Chemo Update
Hi girls,
Had my first cycle of TAC yesterday and so far so good. We were there for about 6 hrs as the first treatment can often take longer, plus I am part of a clinical trial so they need to take urine, more bloods and give me an injection of the drug after chemo.
Anyway...so far...no vomiting or nausea, so hopefully that was due to the anto emetic they gave me beforehand (and 2 to take at home). I felt a bit tired but I then lay awake from 1.30-5.30am which i am putting down perhaps to the steroids I had to take before and after. Last one to be taken tonight but I have been told to prepare for a downer the next day.
So far, only other side effect has been a bit of flushing to the face and chest and a slight headache. I am doing everything I can to prevent mouth ulcers, they even gave me an icy pole whilst injecting the doxerubicin as this is meant to help reduce the sore mouth. I am gargling with salt water, brushing regularly, and keeping my mouth moist with fluids and lollies. I also had to paint my nails with "hard as nails" as they can become brittle, but the makers of taxotare provided me with a toiletry bag full of things, the nail hardner, sorbolene cream, a thermometer, gloves, toothbrush, mouth gels etc...which I thought was really nice.

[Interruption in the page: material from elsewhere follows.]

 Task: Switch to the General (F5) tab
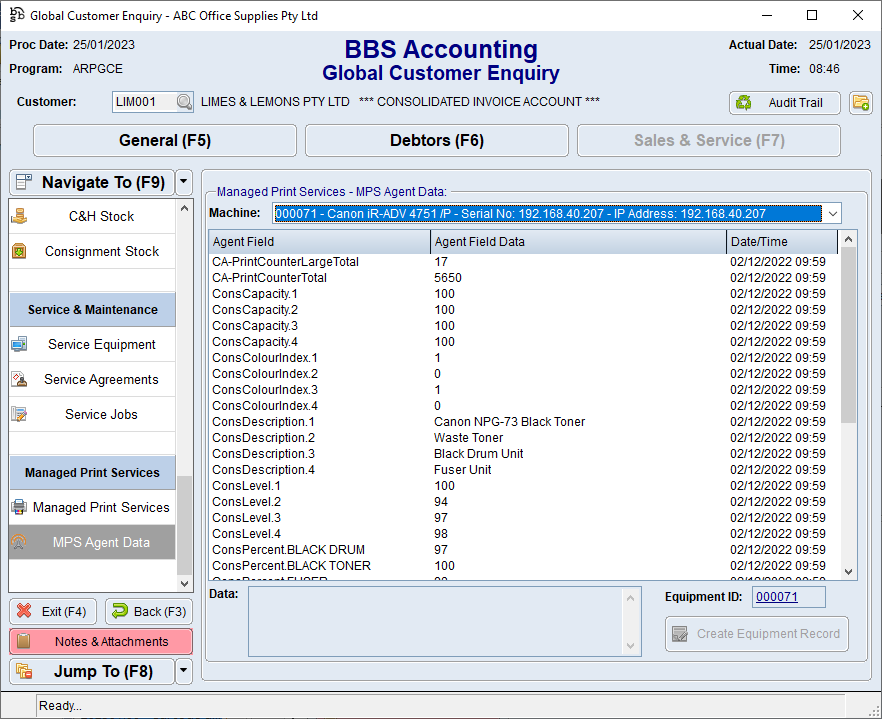(165, 141)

I am worried about next week when my immune system will be at its lowest as I am looking to go back to work on Thursday, but I will just see how I feel.
It is still early days so may have other symptoms develop over the coming days, but otherwise feeling good!
Like you Jacqui, I have my wig and headgear so strangely enough I am not too worried about the hairloss..but may feel different when it happens!
Oh yes, and as a result of the lymph node removal, I have now developed "cording" so will speak to the physio about this next week. Anyone else experienced this? I would be interested to know.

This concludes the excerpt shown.